What is machine learning?
Ask 10 computer scientists and you will get 10 different answers! But here’s our attempt: machine learning is a subfield of computer science that enables computers to act and make data-driven decisions and predictions, rather than being explicitly programmed to carry out a certain task. Machine learning programs are designed to ‘learn’ and improve over time when exposed to new data.
How do you generate the predictions?
Dataro uses machine learning to predict which donors will churn in the next three months.
If you were going to estimate which donors are likely to churn, you may already have some ideas about what is important: “younger people”, “people who have had a credit card declined recently”, or “people who have not been giving for very long”. But it would be quite hard to know exactly how important each of those ‘factors’ are and how to formulate them (i.e. is a ‘young’ person 18 or 25?). Additionally, even if you did have some idea of what factors were important for one charity, there might be entirely different factors at play at another.
Machine learning essentially is a way of taking all these factors (and hundreds more), then looking at the whole history of your fundraising, to discover exactly how important each one is and how they can be combined mathematically to produce a ‘model’ which predicts the likelihood of, for example, churn for every donor. This process can be used to train models for churn/attrition and many other fundraising campaigns: upgrades, cash giving, and reactivation, amongst others.
How does Dataro compare to us creating targeted lists based on our own lead indicators?
If your organisation has a history of running fundraising campaigns, we expect that the rules you have developed to select a cohort for upgrades and cash giving are sound and reasonable. However, there are a number of advantages to using a machine learning based approach:
instead considering a small set of factors (age, gender, last upgrade), machine learning can take into account hundreds of factors, discovering new and novel drivers for cohort selection that you may not have considered or that seem counter-intuitive.
Machine learning will by definition find the most ‘optimal’ solution to a problem given the data available. In some scenarios it is fairly clear what the optimal solution could be (someone is not going to upgrade their gift again if they upgraded yesterday), but in other cases it is hard to know where to begin (what makes one person a better acquisition than another). A machine learning based approach can be applied identically in all cases, opening up the possibility of new types of fundraising campaigns.

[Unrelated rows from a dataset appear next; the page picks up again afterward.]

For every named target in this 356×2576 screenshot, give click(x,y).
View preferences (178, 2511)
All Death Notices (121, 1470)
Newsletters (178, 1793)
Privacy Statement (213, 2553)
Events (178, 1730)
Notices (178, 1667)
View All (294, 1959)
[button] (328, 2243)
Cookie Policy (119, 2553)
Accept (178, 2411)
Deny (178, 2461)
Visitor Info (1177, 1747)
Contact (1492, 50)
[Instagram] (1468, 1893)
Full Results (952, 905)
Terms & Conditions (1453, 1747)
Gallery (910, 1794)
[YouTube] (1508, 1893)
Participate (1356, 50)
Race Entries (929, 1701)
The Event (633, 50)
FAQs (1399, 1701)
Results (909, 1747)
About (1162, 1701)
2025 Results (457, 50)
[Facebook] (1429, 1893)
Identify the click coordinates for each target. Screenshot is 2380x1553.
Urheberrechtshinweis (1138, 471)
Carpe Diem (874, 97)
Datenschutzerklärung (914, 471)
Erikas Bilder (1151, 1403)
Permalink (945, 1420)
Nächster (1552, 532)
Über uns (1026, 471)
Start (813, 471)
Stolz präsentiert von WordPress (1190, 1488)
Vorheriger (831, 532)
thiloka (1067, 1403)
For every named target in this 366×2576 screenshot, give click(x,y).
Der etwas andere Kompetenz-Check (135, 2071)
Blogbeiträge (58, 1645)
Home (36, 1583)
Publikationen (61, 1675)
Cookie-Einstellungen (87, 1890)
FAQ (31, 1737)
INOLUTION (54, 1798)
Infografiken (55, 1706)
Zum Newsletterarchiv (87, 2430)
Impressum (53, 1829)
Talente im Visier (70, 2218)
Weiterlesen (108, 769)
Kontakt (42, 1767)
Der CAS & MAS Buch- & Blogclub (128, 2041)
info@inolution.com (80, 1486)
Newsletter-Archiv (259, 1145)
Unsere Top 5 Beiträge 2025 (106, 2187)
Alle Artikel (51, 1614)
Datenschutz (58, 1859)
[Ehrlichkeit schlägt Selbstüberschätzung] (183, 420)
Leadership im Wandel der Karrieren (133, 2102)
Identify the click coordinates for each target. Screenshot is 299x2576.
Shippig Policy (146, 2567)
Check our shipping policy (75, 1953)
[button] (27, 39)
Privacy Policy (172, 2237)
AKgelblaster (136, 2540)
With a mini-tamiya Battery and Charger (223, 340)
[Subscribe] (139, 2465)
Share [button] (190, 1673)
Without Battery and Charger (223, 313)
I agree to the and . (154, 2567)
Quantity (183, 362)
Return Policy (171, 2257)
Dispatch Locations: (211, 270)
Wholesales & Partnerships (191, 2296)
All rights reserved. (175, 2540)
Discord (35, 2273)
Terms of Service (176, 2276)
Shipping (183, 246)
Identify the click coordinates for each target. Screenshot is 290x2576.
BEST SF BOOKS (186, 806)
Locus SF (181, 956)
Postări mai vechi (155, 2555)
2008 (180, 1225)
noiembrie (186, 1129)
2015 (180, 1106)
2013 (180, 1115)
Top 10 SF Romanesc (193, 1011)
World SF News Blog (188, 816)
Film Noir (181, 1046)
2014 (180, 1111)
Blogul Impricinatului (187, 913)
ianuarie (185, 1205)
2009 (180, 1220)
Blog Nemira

What factors do your models take into account?
There are literally hundreds of potentially relevant factors that may be taken into account – a lot more than just transaction history! However, here is a sample that may be relevant: number of transactions; last transaction date; transaction regularity; days since sign-up; Regular Giving status; recent card declines; missed payments; petitions signed; email clicks; phone call history; website logins; onboarding channel; age; gender; postcode; time of year (e.g school holidays or tax time); days until Christmas; consumer confidence; house or apartment; charitable giving amount*; marital status*; renting or Home owner*; Profession*. *Factors may be estimated from 3rd party data enrichments, such as aggregated data from public sources such as ABS.
How do you assess model accuracy?
Accurate forecasts are incredibly important to us – that’s what our business is built on! We assess and ‘sense-check’ our predictions in two ways: 1) We always test our predictions against historical data. This means that every model is tested on data that it has not ever seen before, which allows us to create a reliable estimate of future performance. By evaluating models using a held out data set and cross validation, it is possible to have a very good idea of how good the model is going to be in practice. Some events are inherently random, but machine learning allows you predict and plan with a greater degree of assurance. 2) We frequently run experiments to evaluate model performance. This involves leaving a ‘control set’ that is not exposed to any sort of campaign or intervention, allowing us to see how the predictions perform in a controlled, scientific experiment.
How often should the model be updated?
We recommend updating models at least every month, or just prior to a specific campaign. In general, while a model can stay accurate for some time, the most important thing is fresh predictions as donors and conditions are constantly changing. For the best results, we recommend running fresh data for every campaign.
How do I upload my data?
It’s simple! Create an account and use our drag and drop framework to import your formatted data direct into our system. If you have any trouble with formatting, our technicians are on hand to troubleshoot and get you started on your way to smarter fundraising!